The present series demonstrates that acute disseminated encephalomyelitis in children occurs predominantly in winter or spring and often follows an upper respiratory tract illness for those along the southern coast of Anatolia (Mediterranean region). Early treatment with immunomodulative agents is recommended and is likely to result in a favorable outcome or full recovery. This study also suggests benefit from antiviral and antibiotic treatment initiated as soon as possible after the onset of illness.
急性播散性脑脊髓炎是一种免疫介导的疾病,可在大脑和脊髓中产生多个炎症病灶。
本研究回顾性评估了土耳其阿达纳市一家单机构的 15 例儿童和青少年急性播散性脑脊髓炎患者。
患者呈季节性分布,73.3%(11/15)在冬季或春季发病。
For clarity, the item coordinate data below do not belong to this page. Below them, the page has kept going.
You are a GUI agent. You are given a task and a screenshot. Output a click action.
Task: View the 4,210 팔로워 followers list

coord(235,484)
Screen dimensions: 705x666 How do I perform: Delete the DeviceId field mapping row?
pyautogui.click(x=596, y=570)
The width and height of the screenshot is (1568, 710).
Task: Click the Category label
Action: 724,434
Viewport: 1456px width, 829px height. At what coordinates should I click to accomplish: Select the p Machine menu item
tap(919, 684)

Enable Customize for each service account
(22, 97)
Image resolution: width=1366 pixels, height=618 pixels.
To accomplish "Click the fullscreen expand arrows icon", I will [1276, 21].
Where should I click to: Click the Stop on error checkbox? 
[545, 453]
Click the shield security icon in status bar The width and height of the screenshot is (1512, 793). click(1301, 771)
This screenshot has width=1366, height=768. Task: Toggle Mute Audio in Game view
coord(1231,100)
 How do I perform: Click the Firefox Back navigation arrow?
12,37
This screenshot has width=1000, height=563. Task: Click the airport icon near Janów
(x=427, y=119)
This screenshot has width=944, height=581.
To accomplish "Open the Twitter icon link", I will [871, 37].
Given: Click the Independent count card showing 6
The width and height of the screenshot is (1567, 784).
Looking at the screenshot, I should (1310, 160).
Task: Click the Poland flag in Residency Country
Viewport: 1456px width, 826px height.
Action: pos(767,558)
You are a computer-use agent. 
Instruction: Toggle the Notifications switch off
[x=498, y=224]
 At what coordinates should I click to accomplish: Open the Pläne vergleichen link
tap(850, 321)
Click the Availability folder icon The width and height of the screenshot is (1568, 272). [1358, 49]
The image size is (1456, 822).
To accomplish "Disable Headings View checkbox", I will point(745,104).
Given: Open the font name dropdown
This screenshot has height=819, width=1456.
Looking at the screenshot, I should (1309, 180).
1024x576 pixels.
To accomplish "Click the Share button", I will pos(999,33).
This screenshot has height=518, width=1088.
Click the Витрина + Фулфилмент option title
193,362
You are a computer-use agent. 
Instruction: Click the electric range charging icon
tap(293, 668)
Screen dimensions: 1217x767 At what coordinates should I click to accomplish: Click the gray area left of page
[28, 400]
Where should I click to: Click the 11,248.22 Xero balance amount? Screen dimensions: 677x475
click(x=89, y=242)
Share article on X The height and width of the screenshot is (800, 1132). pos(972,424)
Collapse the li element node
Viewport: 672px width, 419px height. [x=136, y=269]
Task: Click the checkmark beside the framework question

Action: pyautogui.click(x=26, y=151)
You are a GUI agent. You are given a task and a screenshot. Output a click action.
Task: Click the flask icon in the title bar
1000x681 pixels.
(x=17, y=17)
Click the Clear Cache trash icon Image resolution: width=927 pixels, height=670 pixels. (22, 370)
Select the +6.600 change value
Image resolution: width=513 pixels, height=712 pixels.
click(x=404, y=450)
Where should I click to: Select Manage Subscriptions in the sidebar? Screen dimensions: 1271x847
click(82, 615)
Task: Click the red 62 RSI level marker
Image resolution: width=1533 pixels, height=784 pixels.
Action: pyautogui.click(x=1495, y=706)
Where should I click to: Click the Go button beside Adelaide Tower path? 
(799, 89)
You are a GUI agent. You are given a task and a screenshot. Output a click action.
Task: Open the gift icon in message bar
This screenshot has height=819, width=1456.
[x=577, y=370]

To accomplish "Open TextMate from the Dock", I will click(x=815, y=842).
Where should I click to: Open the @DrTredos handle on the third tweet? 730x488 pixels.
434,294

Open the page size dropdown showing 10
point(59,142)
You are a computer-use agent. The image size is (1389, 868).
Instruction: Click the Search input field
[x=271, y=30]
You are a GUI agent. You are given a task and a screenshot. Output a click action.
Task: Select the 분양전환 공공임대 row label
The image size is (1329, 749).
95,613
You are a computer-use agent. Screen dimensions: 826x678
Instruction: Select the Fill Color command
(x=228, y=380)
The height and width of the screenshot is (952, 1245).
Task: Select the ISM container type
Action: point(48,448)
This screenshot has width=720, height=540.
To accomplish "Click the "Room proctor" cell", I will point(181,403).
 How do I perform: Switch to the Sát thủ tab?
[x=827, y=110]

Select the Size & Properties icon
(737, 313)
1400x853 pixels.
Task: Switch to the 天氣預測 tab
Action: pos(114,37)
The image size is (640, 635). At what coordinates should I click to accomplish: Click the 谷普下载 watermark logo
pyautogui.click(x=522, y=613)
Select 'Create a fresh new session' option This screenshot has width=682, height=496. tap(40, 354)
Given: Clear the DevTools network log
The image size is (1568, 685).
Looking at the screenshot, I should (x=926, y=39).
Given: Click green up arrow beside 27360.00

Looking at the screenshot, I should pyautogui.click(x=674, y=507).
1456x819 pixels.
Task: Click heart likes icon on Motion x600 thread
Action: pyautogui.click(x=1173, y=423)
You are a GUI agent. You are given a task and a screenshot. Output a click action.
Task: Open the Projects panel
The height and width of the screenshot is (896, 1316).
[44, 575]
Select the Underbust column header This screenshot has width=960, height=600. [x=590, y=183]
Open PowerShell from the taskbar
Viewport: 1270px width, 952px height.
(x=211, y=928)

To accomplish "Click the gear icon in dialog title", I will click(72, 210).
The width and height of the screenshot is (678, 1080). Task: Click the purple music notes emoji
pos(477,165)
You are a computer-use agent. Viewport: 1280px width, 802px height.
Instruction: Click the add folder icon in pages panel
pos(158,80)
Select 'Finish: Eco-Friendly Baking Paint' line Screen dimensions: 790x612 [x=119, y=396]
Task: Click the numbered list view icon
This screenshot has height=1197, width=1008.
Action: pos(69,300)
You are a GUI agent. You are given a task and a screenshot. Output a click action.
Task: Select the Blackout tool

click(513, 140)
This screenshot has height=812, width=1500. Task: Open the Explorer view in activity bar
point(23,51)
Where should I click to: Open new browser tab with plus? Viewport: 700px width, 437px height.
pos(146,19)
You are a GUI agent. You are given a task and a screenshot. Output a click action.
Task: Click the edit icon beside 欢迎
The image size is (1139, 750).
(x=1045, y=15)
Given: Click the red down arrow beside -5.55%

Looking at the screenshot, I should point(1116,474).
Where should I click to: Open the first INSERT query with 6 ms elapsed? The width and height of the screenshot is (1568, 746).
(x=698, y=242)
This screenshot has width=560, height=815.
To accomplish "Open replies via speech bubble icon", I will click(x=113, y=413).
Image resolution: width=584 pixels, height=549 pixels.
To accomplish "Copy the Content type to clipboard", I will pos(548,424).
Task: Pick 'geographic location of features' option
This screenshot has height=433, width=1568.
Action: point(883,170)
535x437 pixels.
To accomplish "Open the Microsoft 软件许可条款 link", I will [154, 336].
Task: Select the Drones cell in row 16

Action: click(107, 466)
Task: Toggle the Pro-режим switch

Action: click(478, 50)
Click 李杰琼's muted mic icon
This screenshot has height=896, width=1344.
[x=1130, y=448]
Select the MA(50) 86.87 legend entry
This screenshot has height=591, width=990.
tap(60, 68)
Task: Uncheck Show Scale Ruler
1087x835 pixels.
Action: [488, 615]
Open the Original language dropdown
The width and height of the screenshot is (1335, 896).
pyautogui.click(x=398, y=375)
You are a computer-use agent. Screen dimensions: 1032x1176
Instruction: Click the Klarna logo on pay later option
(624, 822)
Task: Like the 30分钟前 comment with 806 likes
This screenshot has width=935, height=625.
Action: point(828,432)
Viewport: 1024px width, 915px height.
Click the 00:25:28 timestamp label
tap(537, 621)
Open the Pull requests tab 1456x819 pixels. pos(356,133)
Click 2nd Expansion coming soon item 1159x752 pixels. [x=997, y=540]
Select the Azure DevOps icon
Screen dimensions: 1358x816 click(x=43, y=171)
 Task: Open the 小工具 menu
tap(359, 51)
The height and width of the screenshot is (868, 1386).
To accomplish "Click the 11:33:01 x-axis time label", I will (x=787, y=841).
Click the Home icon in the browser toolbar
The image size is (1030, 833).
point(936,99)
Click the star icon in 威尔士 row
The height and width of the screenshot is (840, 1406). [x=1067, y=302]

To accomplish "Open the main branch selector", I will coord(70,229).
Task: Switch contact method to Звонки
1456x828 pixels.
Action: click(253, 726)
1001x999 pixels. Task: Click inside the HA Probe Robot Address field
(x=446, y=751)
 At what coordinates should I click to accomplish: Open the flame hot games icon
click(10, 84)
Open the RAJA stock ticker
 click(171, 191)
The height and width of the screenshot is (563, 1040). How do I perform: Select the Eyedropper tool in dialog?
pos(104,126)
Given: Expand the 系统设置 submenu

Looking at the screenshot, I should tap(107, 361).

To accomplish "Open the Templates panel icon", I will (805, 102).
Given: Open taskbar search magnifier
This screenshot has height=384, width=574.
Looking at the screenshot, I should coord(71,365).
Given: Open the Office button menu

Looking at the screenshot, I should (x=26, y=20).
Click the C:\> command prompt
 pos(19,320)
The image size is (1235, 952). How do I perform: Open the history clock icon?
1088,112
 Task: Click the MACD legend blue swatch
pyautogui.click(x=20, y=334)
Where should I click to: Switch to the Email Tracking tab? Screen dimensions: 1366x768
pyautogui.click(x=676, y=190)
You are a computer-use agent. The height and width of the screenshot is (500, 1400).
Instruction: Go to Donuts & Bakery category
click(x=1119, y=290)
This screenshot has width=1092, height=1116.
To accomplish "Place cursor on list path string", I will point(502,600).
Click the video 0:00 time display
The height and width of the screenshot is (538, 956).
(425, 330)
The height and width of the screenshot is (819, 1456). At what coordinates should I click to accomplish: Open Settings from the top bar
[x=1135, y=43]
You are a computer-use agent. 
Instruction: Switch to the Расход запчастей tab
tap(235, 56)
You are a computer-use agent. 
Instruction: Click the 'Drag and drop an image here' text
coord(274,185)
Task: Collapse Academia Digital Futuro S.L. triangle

大多数患者(13/15,86.7%)在发病前 2 至 40 天有急性发热性疾病史,5 例患儿有特定诱因的血清学证据:支原体(2 例)、流感 A(H1N1)(1 例)或 Epstein-Barr 病毒。所有患儿均接受标准方案治疗,即静脉注射甲基泼尼松龙 3 至 5 天,并对持续恶化的患儿静脉注射免疫球蛋白。根据血清学结果,对流感 A(H1N1)和支原体感染的患儿给予奥司他韦和克拉霉素。13 例患儿经治疗后所有神经症状和体征均缓解。仅 1 例患儿遗留严重神经后遗症,另 1 例患儿复发,最终诊断为可能的多发性硬化症。
本系列研究表明,儿童急性播散性脑脊髓炎主要发生在冬季或春季,常发生在安纳托利亚(地中海地区)南部沿海地区上呼吸道感染后。建议早期使用免疫调节药物治疗,可能会获得良好的结局或完全恢复。本研究还表明,在发病后尽快开始抗病毒和抗生素治疗可能有益。